ISLAMABAD: Federal Minister for National Health Services Saira Afzal Tarar has said that healthcare remains top most priority agenda in the social sector and the National Health Vision 2016-25 was a testament to that.

The health vision was developed by the Ministry of National Health Services, Regulation and Coordination to provide a common strategic vision to guide health sector in achieving universal health coverage through efficient, effective, equitable, accessible and affordable health services to its entire populace.

She expressed these views while addressing a special event in connection with the World Health day here on Friday. “Our government launched Prime Minister’s National Health Programme in 2015 with the objective to provide universal health coverage through a cashless health insurance scheme for the poor to enable them to access needed healthcare services,” she said.

She said that the Prime Minister’s National Health Programme continues to provide services for the beneficiaries. She said that three million poor families living in 41 focused districts across Pakistan were currently accessing indoor healthcare services from 135 hospitals. The programme is being expanded to eventually cover all districts of the country.

The minister said that tuberculosis was undoubtedly one of Pakistan’s biggest health crises. It kills almost 44000 Pakistanis every year and causes considerable economic losses. Pakistan commits to end TB epidemic by 2030 and the ministry has developed an action plan for the next three years with a total cost of $500 million of which only half of the funding has been committed as yet.
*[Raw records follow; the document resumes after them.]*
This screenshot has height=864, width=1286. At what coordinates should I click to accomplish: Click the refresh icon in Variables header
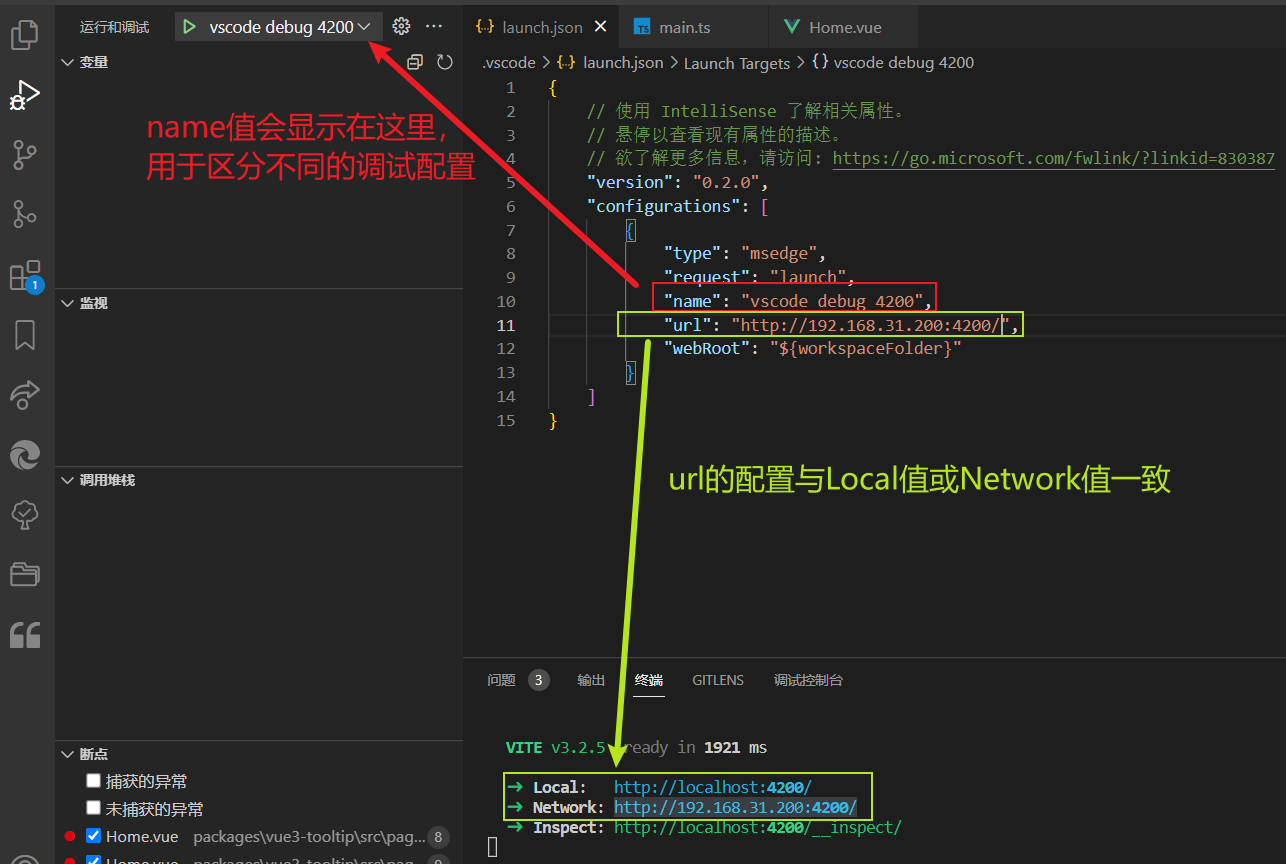click(445, 62)
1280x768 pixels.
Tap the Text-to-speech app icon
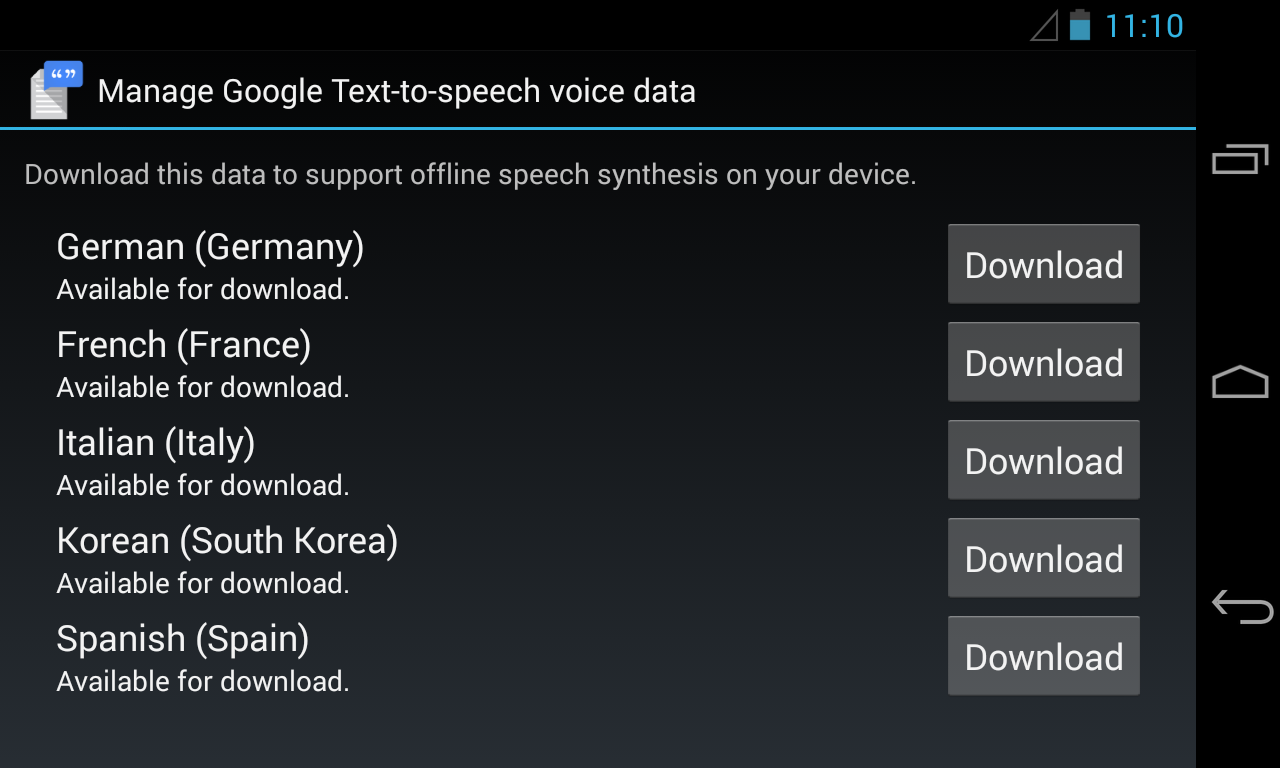55,91
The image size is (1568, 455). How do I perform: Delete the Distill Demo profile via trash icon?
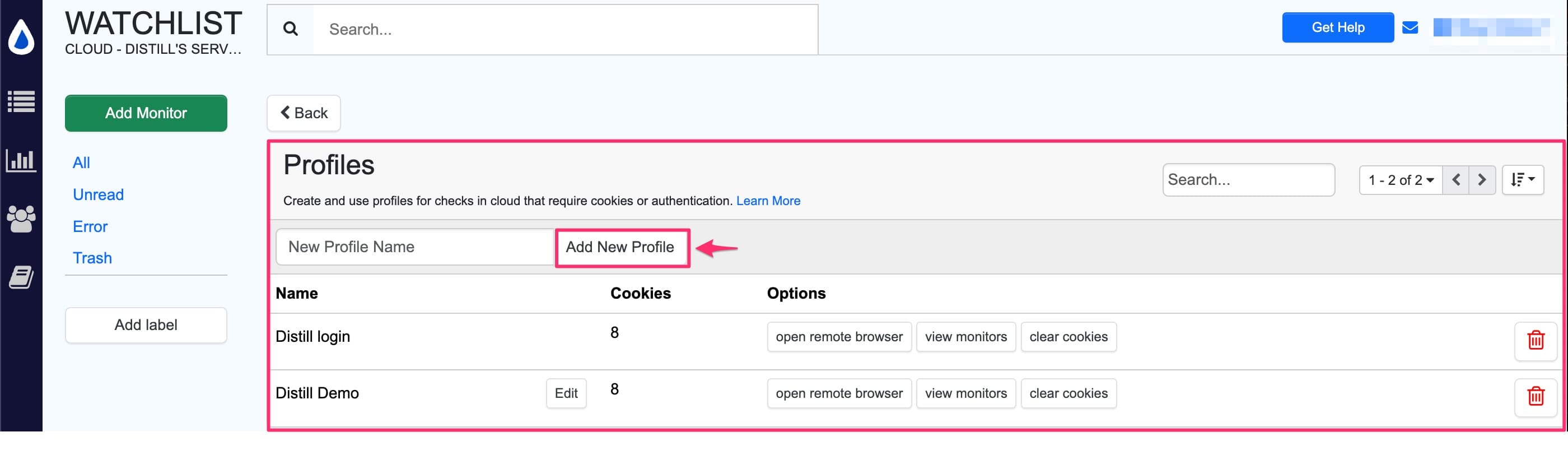pyautogui.click(x=1536, y=397)
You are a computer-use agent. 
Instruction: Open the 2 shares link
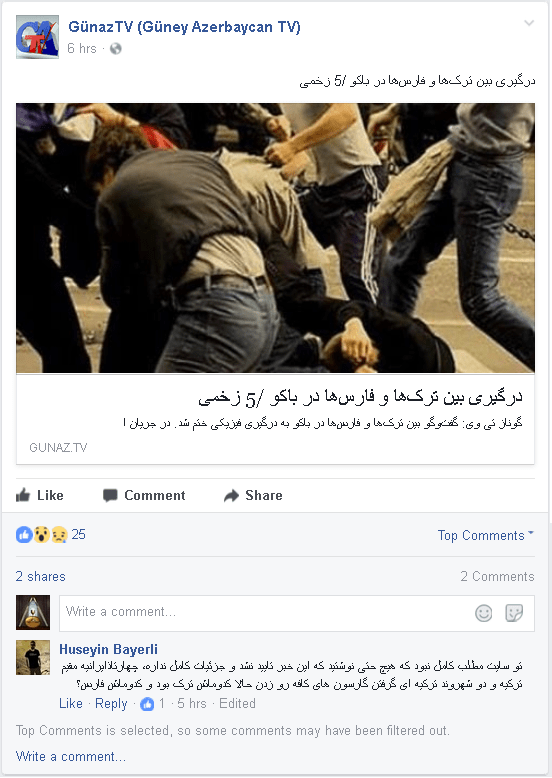(x=41, y=577)
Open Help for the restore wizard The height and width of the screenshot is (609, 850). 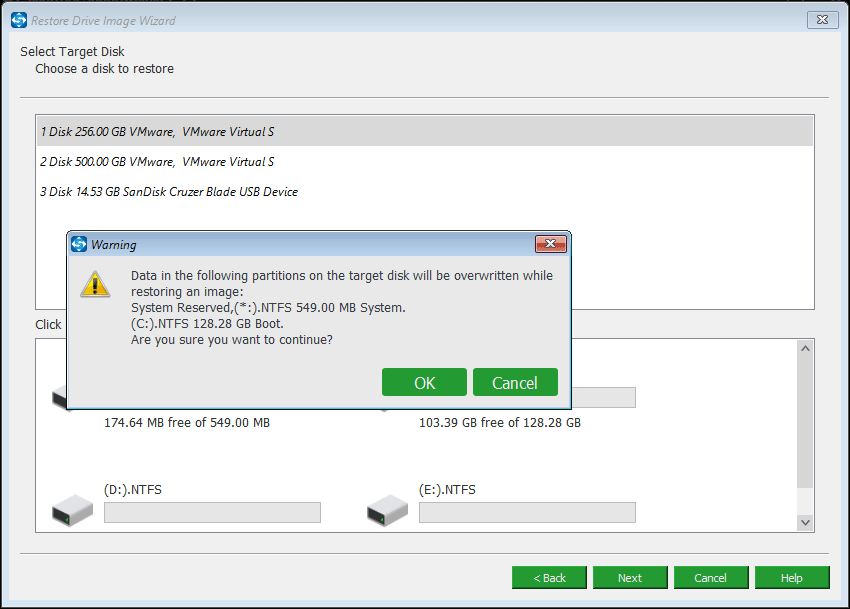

It is suggested to declare TB as a priority disease and should be discussed at the highest forum of CCI in order to sensitise the governments of its critical nature and resource mobilization. Saira said that malnutrition with a prevalence of 45% in the children was a national problem, which is being carried on to the next generations with all its negative impact.

The cumulative effect of lost manpower hours, healthcare expenses and lower productivity due to malnutrition in monetary terms in Pakistan is $7.6 billion or around 3% of GDP every year. Considering the crisis situation in nutrition, the matter may be brought on the agenda of CCI to achieve a multi sectoral coordinated response.

Pakistan is now the sixth most populous country in the world. Decline in population growth rate has been slow, the current population growth rate of 2.4% per annum is one of the highest in the world while contraceptive prevalence of only 35% is much lower than other countries. Any increase in health budget actually is diluted by ever increasing number of individuals added in the pool of population annually.

Though the ministry has been taking appropriate measures to address the issues however in order to further prioritise this very critical area it is suggested to have a threadbare discussion in CCI to formulise robust policies and allocate resources. Saira said a major challenge in Pakistan was varying estimates of health indicators, which exist in the country.

These are derived from the routine reporting while others pertain mainly to regular/episodic national and sub-national level surveys marked variances have been recorded across these different sources with some reflecting more than 75% coverage in one survey whereas another survey shows 20% coverage in the same region. These stark differences are commonly attributable to the varying methodologies of assessment and biases.